According to DFW International Community Alliance, 22,000 Puerto Ricans call North Texas home.

At times, Flecha has explain his homeland to people unfamiliar with the island. It is part of the United States, not it's own country. It is 100 miles wide with 3000 foot tall mountains.

"[Sometimes people ask] are you able to see the sea or the ocean if you are in a place and you do a 360 degree loop?" Flecha said.

"And I'm like no - you're not going to be able to do that in any part of the island."

Flecha is not shy when bragging about Puerto Rican food. Adobo Cafe along Beltline Road in Irving was the perfect place to do it. One of the first dishes brought out was the staple "Mofongo."

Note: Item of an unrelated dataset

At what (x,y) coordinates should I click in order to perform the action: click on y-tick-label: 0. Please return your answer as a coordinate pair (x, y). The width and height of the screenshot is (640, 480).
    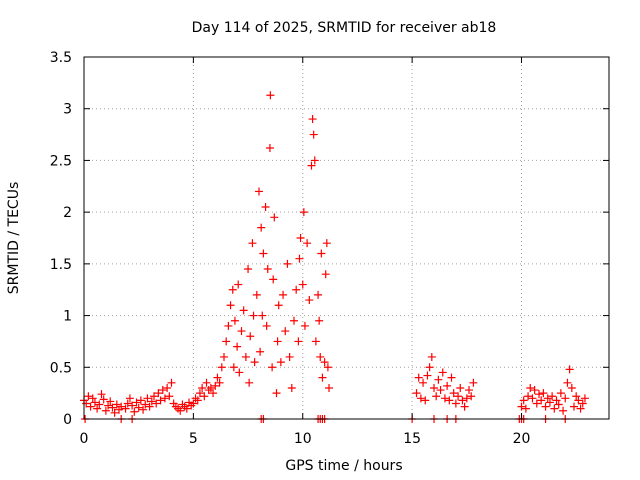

"Basically it is mashed plantain, it contains garlic into it and some olive oil, a little bit of pepper into it," Flecha said. "And it tastes very, very good."

"The Puerto Rican bread it has some sort of sweetening to it so its a little bit of bread but its not too sweet like the Hawaiian bread."

Like the people of Puerto Rico, the food is a combination of African, Spanish and Indigenious people to the island.

"Most of the Caribbean food includes seafood because we're basically in the Caribbean Sea," Flecha said. "A lot of plantains which basically comes from portions of Africa. And we have the pork with was bring from Spain."

The food is just a part of a proud heritage.

"I'm very inspired by Roberto Clemente," Flecha said. Clemente was a major league baseball player from Puerto Rico. He died in 1972 in a plane crash while trying to deliver aid to earthquake victims in Nicaragua.

"He inspired me in the sense that… you must never forget where you come from and how many people do you actually help."

Flecha's job now helps keep part of North Texas' fast growing Hispanic population safe from the storm.

"What I like the most is that every single day that you're forecasting, you learn something new."